Der Beklagte hatte drei Grafiken und das Layout von der Webseite der Klägerin entnommen.

Die Richter haben beides abgelehnt:

"Es fehlt aber an der erforderlichen Schöpfungshöhe bei den in Rede stehenden Grafiken (...), durch die einer solchen Grafik erst urheberrechtlicher Schutz zuteil werden kann. Denn es handelt sich bei den Grafiken im Ausgangspunkt um Fotografien, die am Computer lediglich verfremdet worden sind, um gewisse hell-dunkel-Effekte zu erzielen.
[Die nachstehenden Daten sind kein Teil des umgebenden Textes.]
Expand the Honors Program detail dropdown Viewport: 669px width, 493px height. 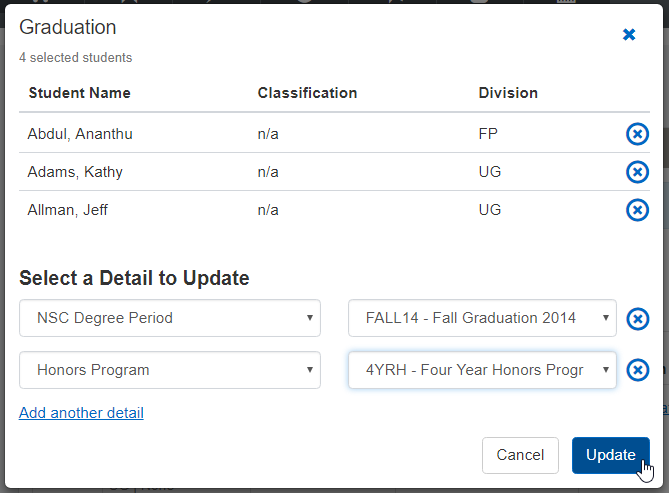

Es ist nicht ersichtlich, inwieweit dieser Verfremdungseffekt auf besonderen Leistungen beruht, die die Grafiken über das normale handwerkliche Können hinausheben. Es ist nicht ersichtlich, daß diese Verfremdungseffekte eine Kunstfertigkeit verlangen, die nicht jedem gegeben ist, der Bilder am Computer verfremden will. Auch die Klägerin hat in diesem Zusammenhang zur Schöpfungshöhe der Grafiken nichts Detailliertes vortragen können."


Hinsichtlich des Wettbewerbsrechts führt das OLG Hamm aus:

"Für einen aus § 8 Abs. 1 UWG herleitbaren Unterlassungsanspruch fehlt es auf jeden Fall an einer wettbewerbswidrigen Verhaltensweise des Beklagten.

Zunächst einmal gilt nämlich der Grundsatz der Nachahmungsfreiheit (...). Kann die Klägerin aber für ihre Grafiken keinen Urheberrechtsschutz beanspruchen, ist die Nachahmung bzw. Übernahme nur dann unlauter, wenn zusätzliche Umstände vorliegen, die zur Unlauterkeit führen. Anderenfalls würden die Wertungen des Urheberrechtsgesetzes unterlaufen.

An solchen zusätzlichen Umständen, die die Unlauterkeit der Übernahme begründen könnten, fehlt es hier. Eine Herkunftstäuschung ist weder vorgetragen noch ersichtlich. Ihr steht bereits das unübersehbare Logo des Beklagten entgegen, das in die Grafiken der Klägerin eingearbeitet ist.

Auch eine Rufausbeutung ist nicht ersichtlich. Es müßte dann die Wertschätzung der nachgeahmten Dienstleistung unangemessen ausgenutzt oder beeinträchtigt sein. Zu einer solchen Wertschätzung gerade der Computergrafiken in der Oberzeile hat die Klägerin nicht vorgetragen.

Zudem unterscheiden sich die Internetauftritte der Parteien signifikant. Die Klägerin kann insofern nur auf die Übernahme der Grafiken und der Farbkombination verweisen. Wie dargelegt kann die Klägerin die Farbkombination aber nicht für sich monopolisieren. Es ist auch nichts dafür ersichtlich, daß sich die Farbkombination im Zusammenhang mit den Grafiken als Unterscheidungsmerkmal für die Dienstleistungen der Klägerin durchgesetzt hätte."


Das Urteil hat in der Web-Szenze, nicht zuletzt wegen des reißerischen Aufmachers von ibusiness, vor Veröffentlichung der Entscheidungsgründe für viel Aufsehen gesorgt. Die Schlagzeile "Oberlandesgericht legalisiert Website-Plagiate" war überall zu lesen.

Liest man sich die Entscheidungsgründe durch, so ist außerordentlich fraglich, ob sich diese Schlagzeile wirklich ableiten lässt. Es geht dabei "nur" um drei Grafiken und das grafische Layout.

Es geht nicht - wie mancherorts behauptet - um die Übernahme einer ganzen Webseite. Das OLG Hamm weisst ausdrücklich darauf hin, dass nur wenige Bestandteile der Webseite übernommen wurden. Insbesondere wurde auch kein Text übernommen.

Insofern handelt es sich hier um einen speziellen Einzelfall mit einer besonderen Konstellation, der auf keinen Fall verallgemeinerungsfähig ist.